Satin A J, Leveno K J, Sherman M L, Brewster D S, Cunningham F G
Department of Obstetrics and Gynecology, University of Texas Southwestern Medical Center, Dallas.
Obstet Gynecol. 1992 Jul;80(1):111-6.
The number of cesarean births for dystocia has increased dramatically in the United States. Central to the management of dystocia is correction of ineffective labor by oxytocin administration, and contemporary obstetric practice is to stimulate labor with a low-dose oxytocin regimen. We prospectively compared a low-dose oxytocin regimen (1-mU/minute dosage increments) with a high-dose regimen (6-mU/minute dosage increments) in 2788 consecutive singleton cephalic pregnancies. The low-dose regimen was used first for 5 months in 1251 pregnancies, and the high-dose regimen in 1537 pregnancies during the subsequent 5 months. Indications for oxytocin stimulation were divided into augmentation (N = 1676) and induction (N = 1112). Labor stimulation was more than 3 hours shorter (P less than .0001) with the high-dose oxytocin regimen and associated with a reduction in neonatal sepsis (0.2 versus 1.3%; P less than .01). Uterine hyperstimulation was more common (55 versus 42%; P less than .0001) with the high-dose regimen, but no adverse fetal effects were observed.

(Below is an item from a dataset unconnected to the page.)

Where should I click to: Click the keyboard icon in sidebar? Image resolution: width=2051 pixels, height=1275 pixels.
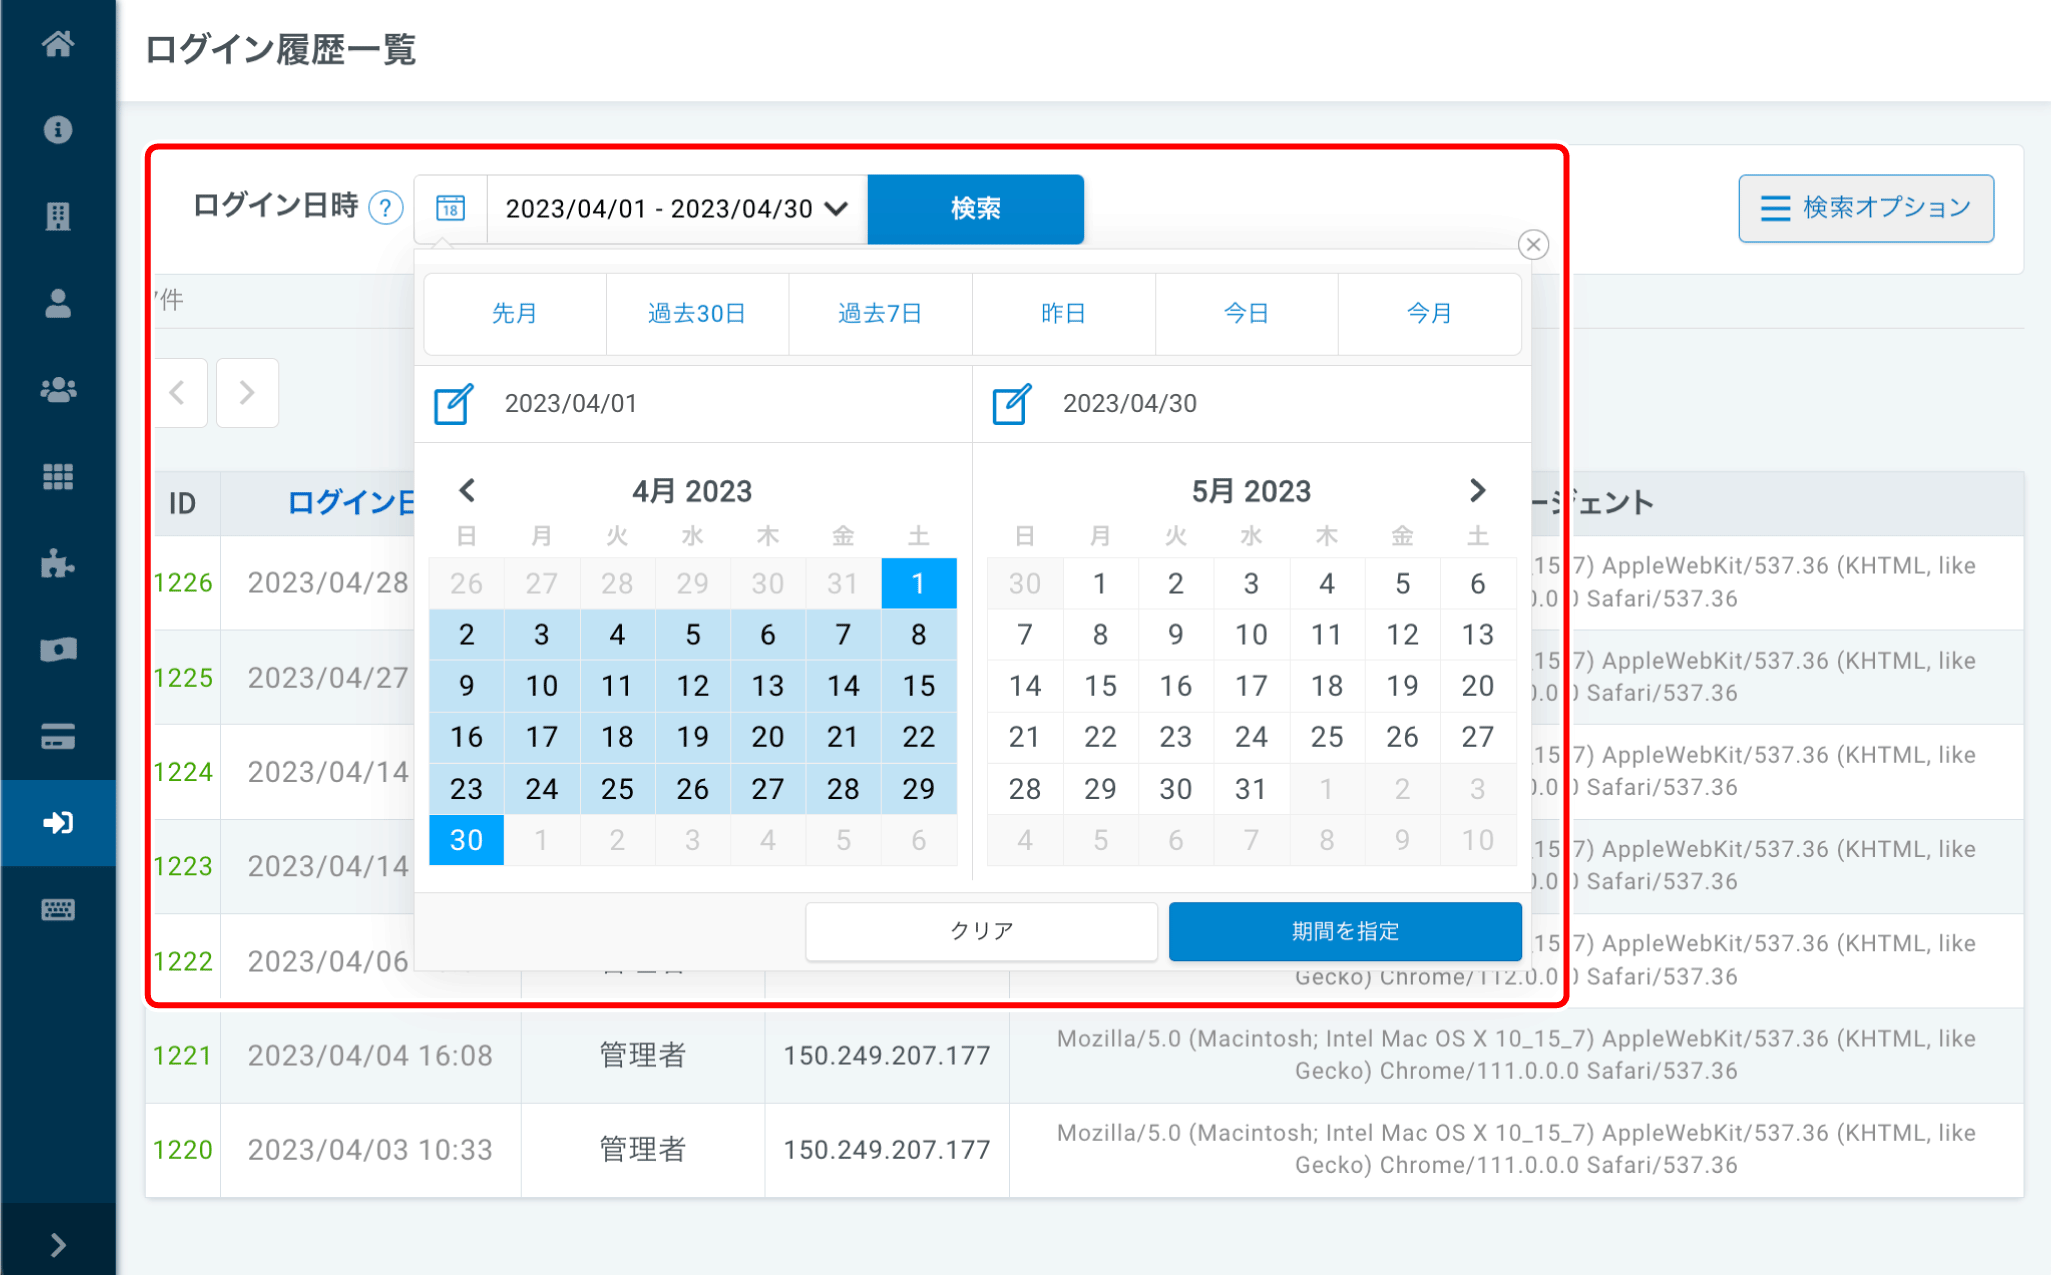[58, 910]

High-dose augmentation resulted in significantly fewer forceps deliveries (12 versus 16%; P = .03) and fewer cesareans for dystocia (9 versus 12%; P = .04). Similarly, failed induction was less frequent with high-dose compared with low-dose oxytocin (14 versus 19%; P = .05). Although the high-dose induction regimen was associated with a significantly increased cesarean incidence for fetal distress (6 versus 3%; P = .05), the incidence of umbilical artery cord blood acidemia was not increased in this subset. Induction of labor with high-dose oxytocin is problematic because of risk-benefit considerations. Although induction failed less frequently with the high-dose regimen, cesarean for fetal distress was performed more frequently. In contrast, high-dose oxytocin to augment ineffective spontaneous labor minimized the number of cesareans done for dystocia.

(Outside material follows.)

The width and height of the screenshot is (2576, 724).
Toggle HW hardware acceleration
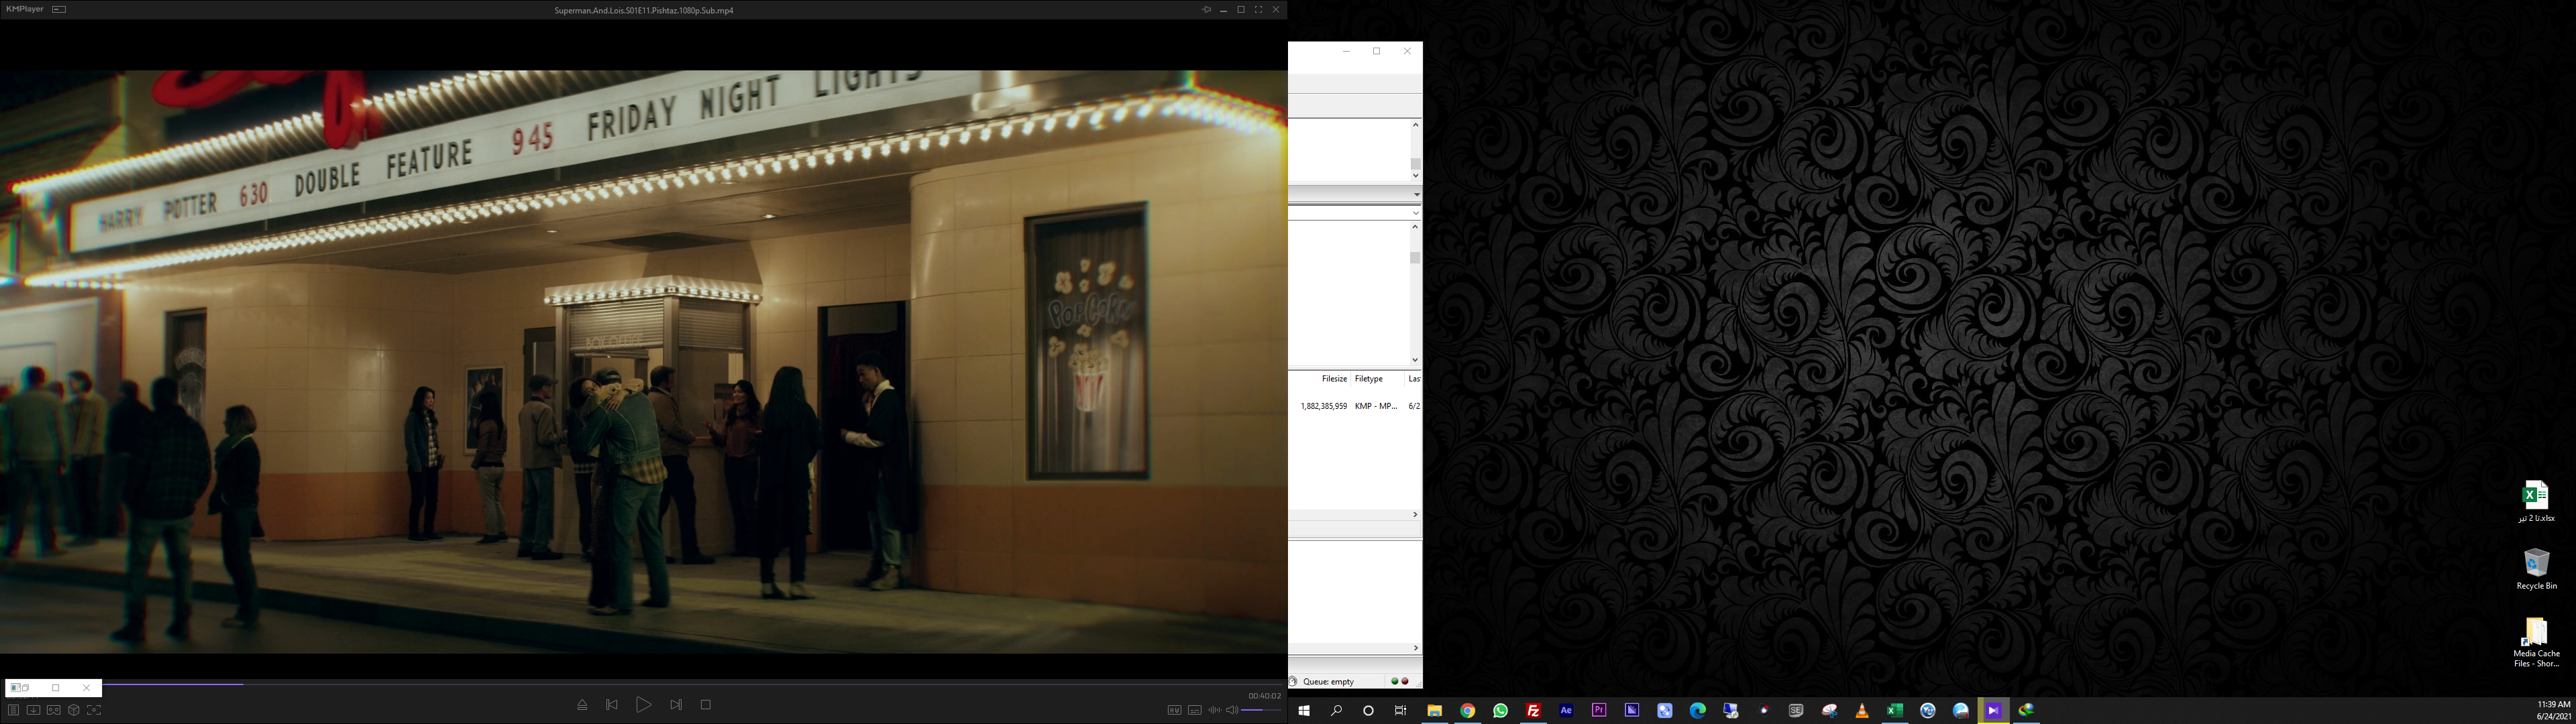1174,710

在美国,因难产而行剖宫产的数量急剧增加。催产素给药纠正无效产程是难产管理的核心,当代产科实践是采用低剂量催产素方案来刺激产程。我们对2788例连续的单胎头位妊娠患者进行前瞻性研究,比较了低剂量催产素方案(剂量以每分钟1毫单位递增)和高剂量方案(剂量以每分钟6毫单位递增)。低剂量方案首先在1251例妊娠中使用了5个月,随后的5个月里,1537例妊娠使用了高剂量方案。催产素刺激的指征分为产程增强(N = 1676)和引产(N = 1112)。高剂量催产素方案使产程刺激时间缩短超过3小时(P <.0001),并降低了新生儿败血症的发生率(0.2%对1.3%;P <.01)。高剂量方案中子宫过度刺激更为常见(55%对42%;P <.0001),但未观察到对胎儿有不良影响。高剂量产程增强导致产钳助产显著减少(12%对16%;P =.03),因难产而行剖宫产的情况也减少(9%对12%;P =.04)。同样,与低剂量催产素相比,高剂量引产失败的情况较少(14%对19%;P =.05)。尽管高剂量引产方案与胎儿窘迫导致的剖宫产发生率显著增加有关(6%对3%;P =.05),但该亚组中脐动脉血酸血症的发生率并未增加。由于风险效益的考虑,高剂量催产素引产存在问题。虽然高剂量方案引产失败的情况较少,但因胎儿窘迫而行剖宫产的情况更为频繁。相比之下,高剂量催产素用于增强无效的自然产程可使因难产而行剖宫产的数量降至最低。